The federal government may have a $25 million reward for fugitive terrorist Osama bin Laden, but a retired city cop says the Department of Motor Vehicles has banned his “GETOSAMA” vanity license plates as offensive.

Arno Herwerth, 42, a retired NYPD sergeant from Hauppauge, in Suffolk County, told The Post he’s flabbergasted by the DMV’s kibosh, terming the agency’s move as “unpatriotic” and political correctness run amok.

“This is unbelievable,” an angry Herwerth told The Post, insisting he’s puzzled at how his support for a US foreign policy goal can be viewed as objectionable.

“It’s unpatriotic and absolutely disgusts me that anyone would consider that in any way offensive other than if you’re a member of al Qaeda,” Herwerth said.

“You look back at Pearl Harbor and WWII and you wonder, would they be offended by, ‘Get Hitler’?” he lamented.

DMV spokesman Nick Cantiello insisted the “GETOSAMA” plates violate a regulation that bans any tag that is “obscene, lewd, lascivious, derogatory to a particular ethnic or other group or patently offensive.”

Herwerth spent nearly 21 years with the NYPD before retiring in June, and he’s certainly no stranger to controversy.

In November 1990 while on patrol in the Melrose section of The Bronx, he shot and killed a woman civilian who took his nightstick during a domestic dispute. He was tried on criminally negligent homicide charges and acquitted.

He said he received the “GETOSAMA” plates about two weeks ago and wanted to affix them to his red, white and blue 1993 hand-painted Ford Aerostar van to remind people Osama bin Laden is a fugitive with a price on his head.

“I just think it’s been too long since he has been out there. He should have been caught and personally, I think he should be killed, but the plates don’t suggest that – they say we should ‘get him,'” he explained.

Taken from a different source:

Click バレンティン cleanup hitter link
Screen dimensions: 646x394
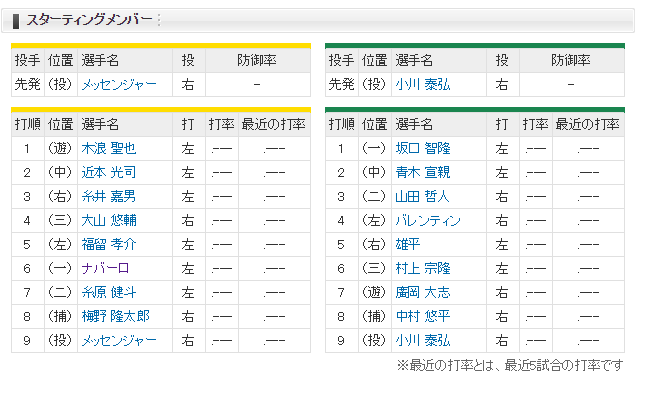[x=428, y=220]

He had already been billed $68 for the plates, including a $43 “personalized plates” fee, but when he called a DMV clerk last week to complain that he hadn’t received his matching vehicle registration, he was told the plates had been sent to him in error.

“He was stunned that I got [the plates] and that they had gone through . . . and then said, ‘We’re going to have to reinstate your old plate number.’ ”

“The plates were inadvertently given out,” explained Cantiello, adding that the agency expects Herwerth to return them.

“There’s a screening process, and it slipped through. As soon as the screening process found out about it, they were rescinded.”

Herwerth noted, however, that for nearly two years, the DMV did nothing about a controversial vanity plate they issued him – “STOPCCRB,” a dig at the Citizens Complaint Review Board, the city agency that monitors the conduct of NYPD cops.